■ **What the exercise asks**: Repeat the data verbatim, images excluded.

■ **Task data**:

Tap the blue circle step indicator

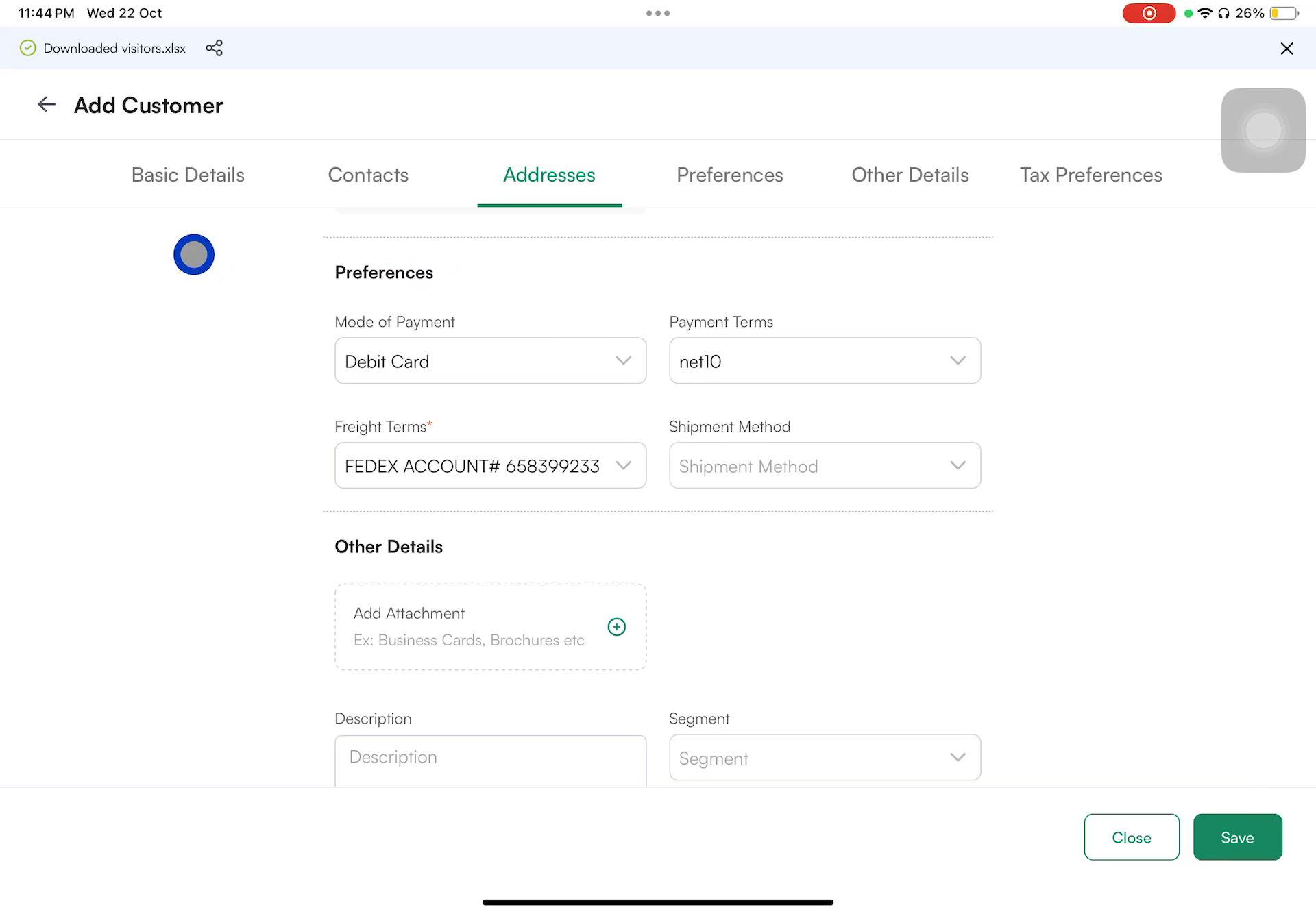coord(194,254)
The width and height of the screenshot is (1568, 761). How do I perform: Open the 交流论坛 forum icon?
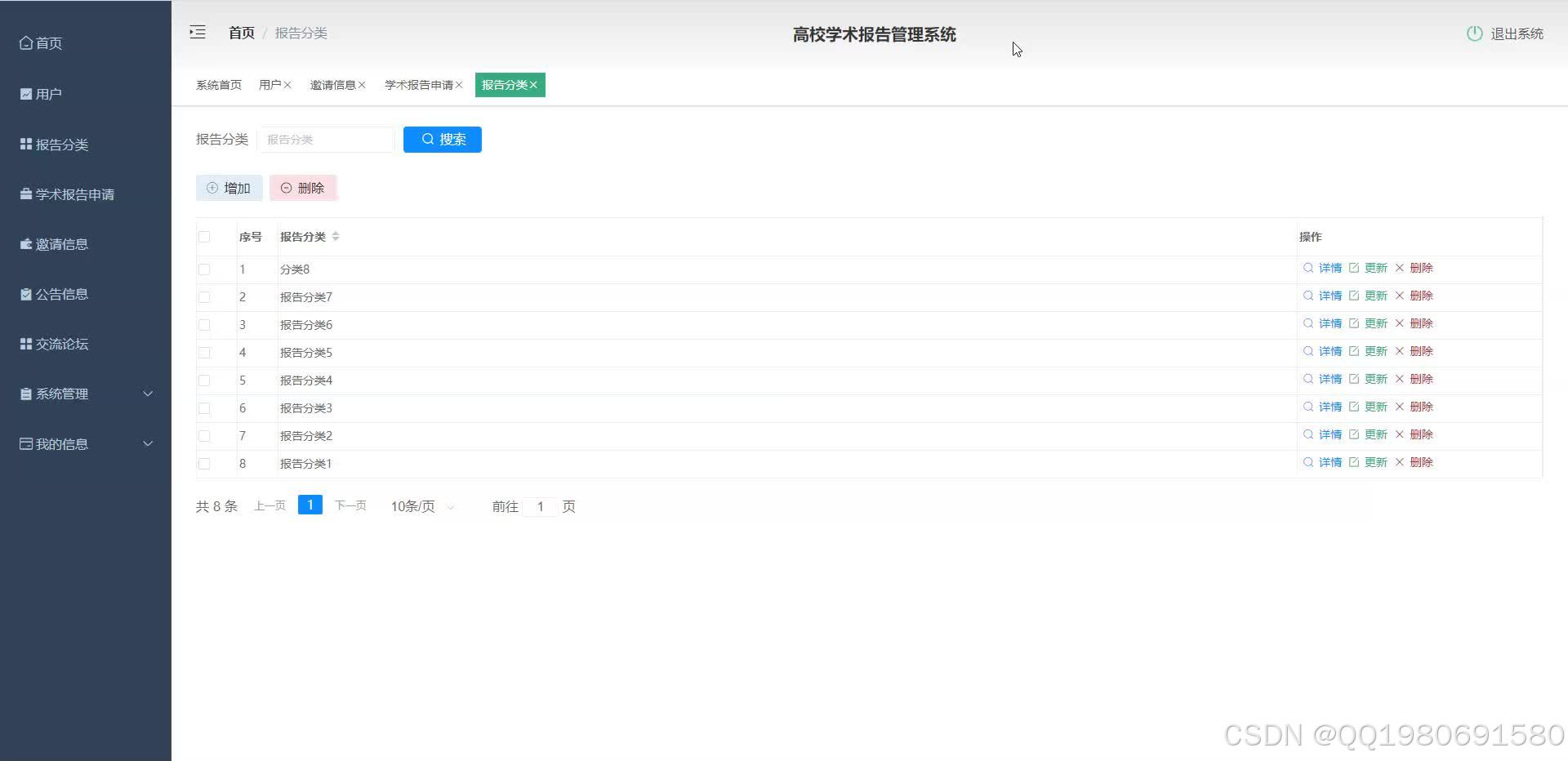click(24, 343)
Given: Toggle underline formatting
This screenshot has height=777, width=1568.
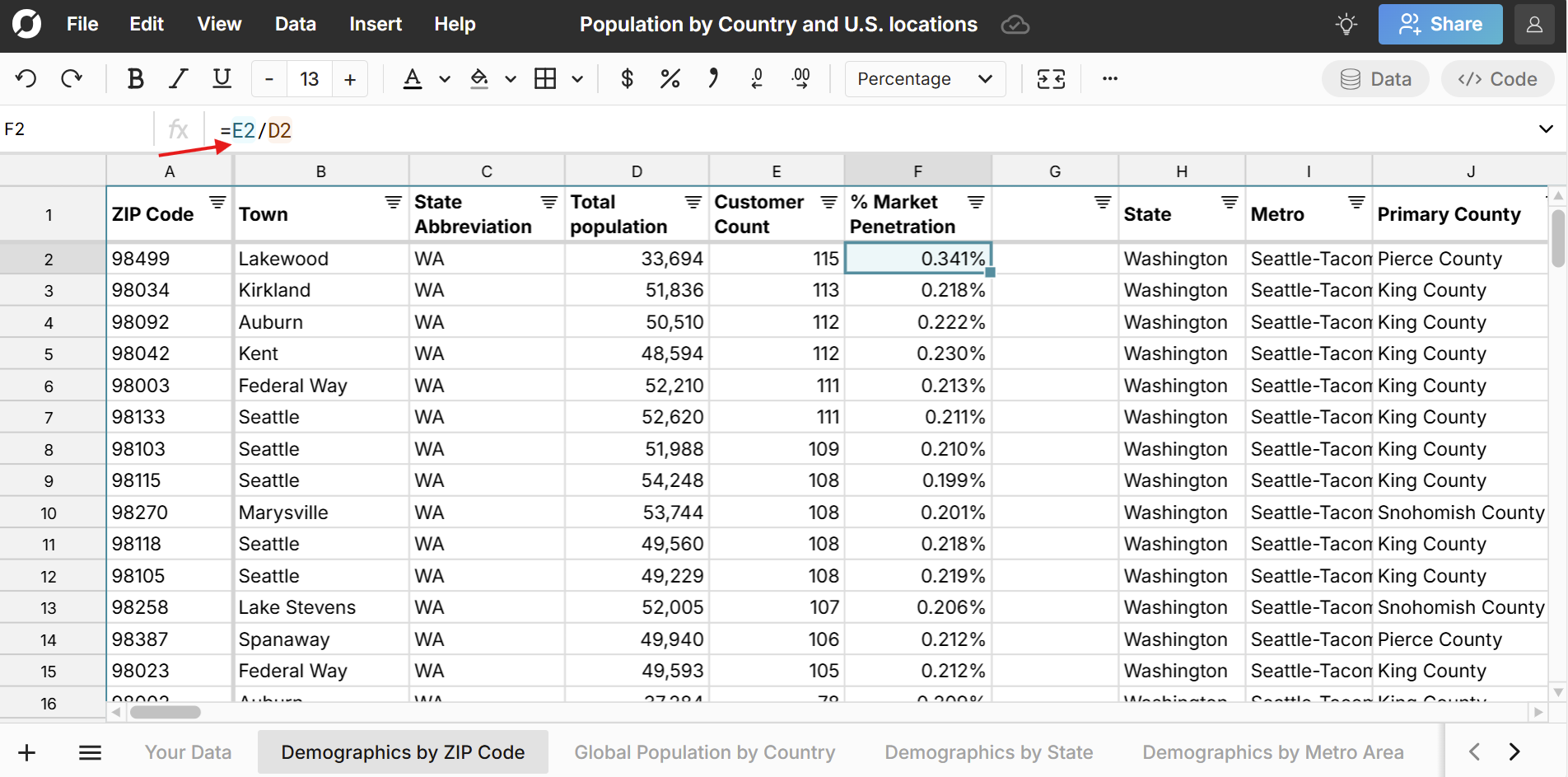Looking at the screenshot, I should pyautogui.click(x=222, y=78).
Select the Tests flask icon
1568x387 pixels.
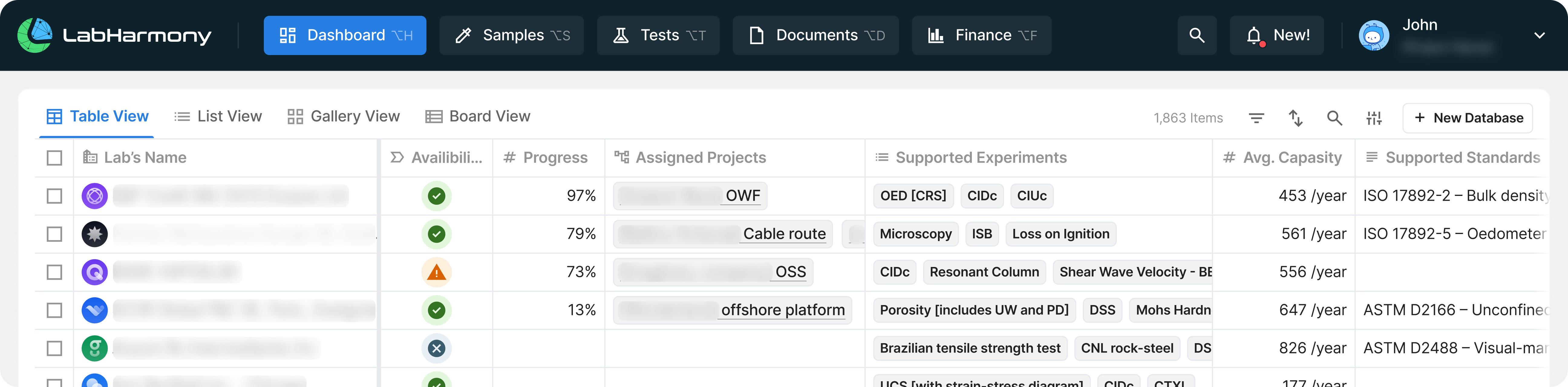click(x=622, y=35)
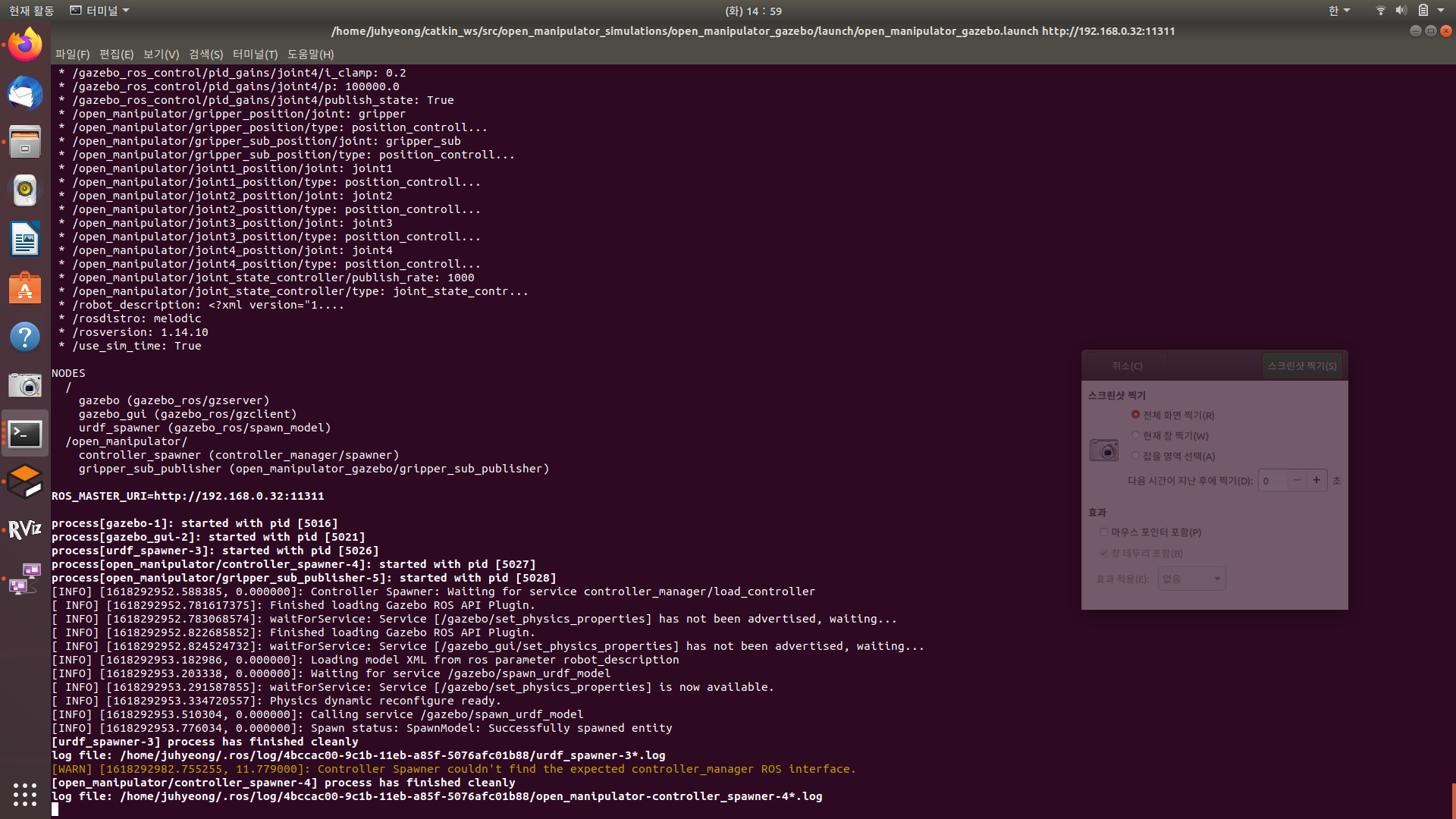1456x819 pixels.
Task: Open the 한 input language dropdown
Action: 1338,11
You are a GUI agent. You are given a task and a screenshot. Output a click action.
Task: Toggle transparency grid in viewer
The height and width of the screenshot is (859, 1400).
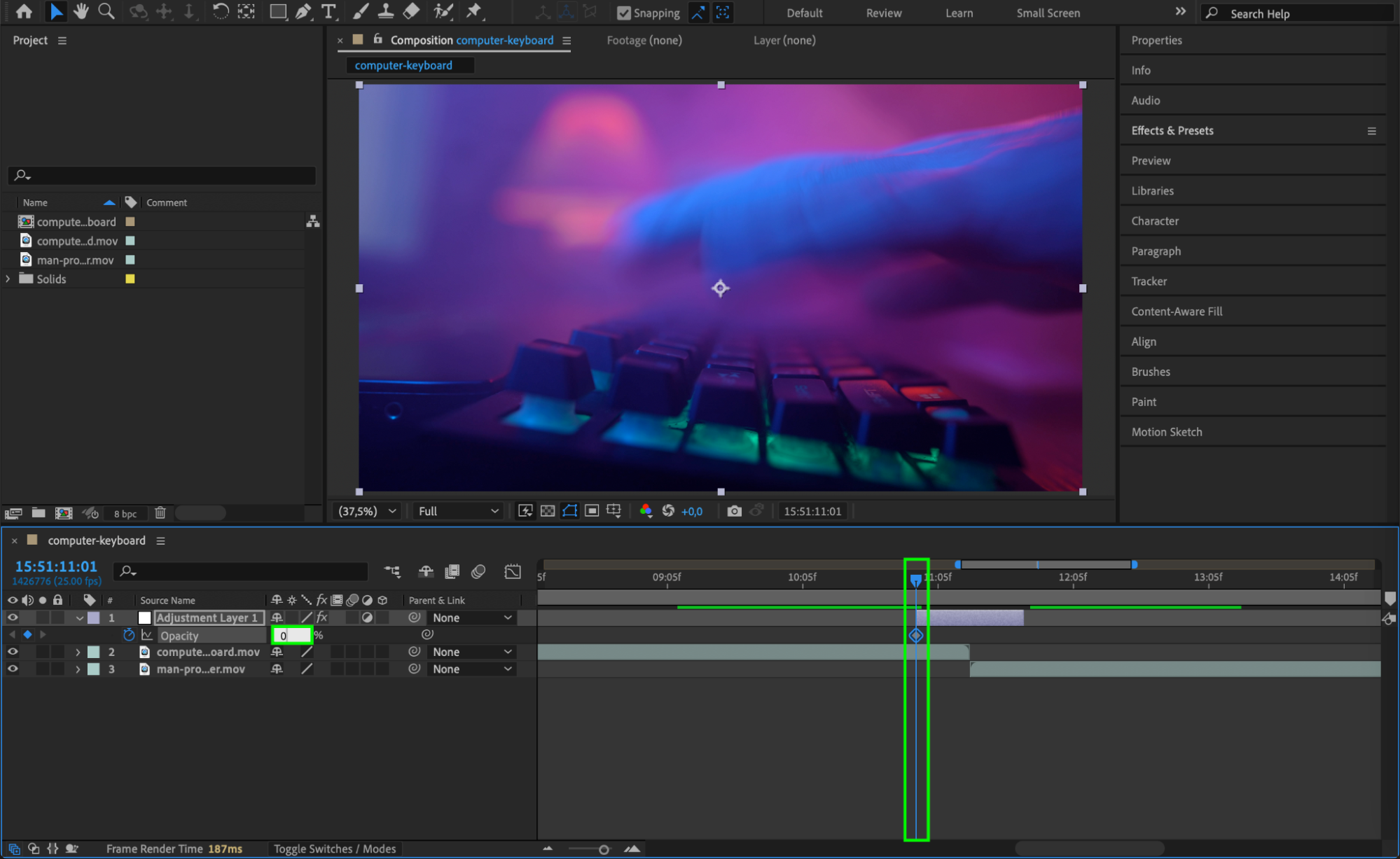pos(548,511)
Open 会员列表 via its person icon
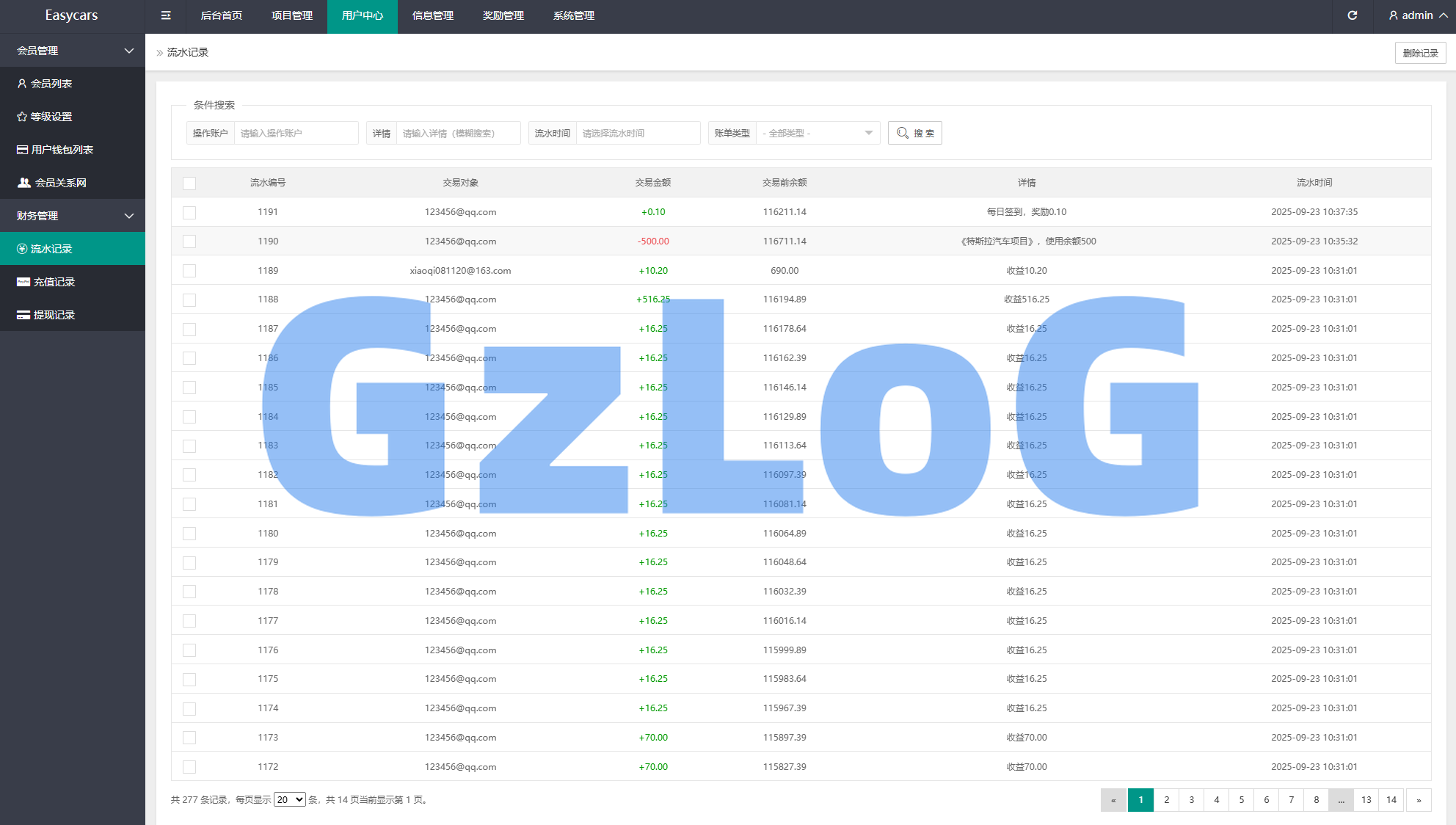Viewport: 1456px width, 825px height. click(22, 84)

■ **Answer area**:
Tap the blue circle step indicator

coord(194,254)
The width and height of the screenshot is (1568, 761). How do I perform: Open the 交流论坛 forum icon?
click(24, 343)
Given: Toggle underline formatting
This screenshot has height=777, width=1568.
Looking at the screenshot, I should pyautogui.click(x=222, y=78).
Select the Tests flask icon
1568x387 pixels.
click(x=622, y=35)
1456x819 pixels.
Task: Open the 한 input language dropdown
Action: 1338,11
You are a GUI agent. You are given a task and a screenshot. Output a click action.
Task: Toggle transparency grid in viewer
The height and width of the screenshot is (859, 1400).
pos(548,511)
Open 会员列表 via its person icon
Viewport: 1456px width, 825px height. click(22, 84)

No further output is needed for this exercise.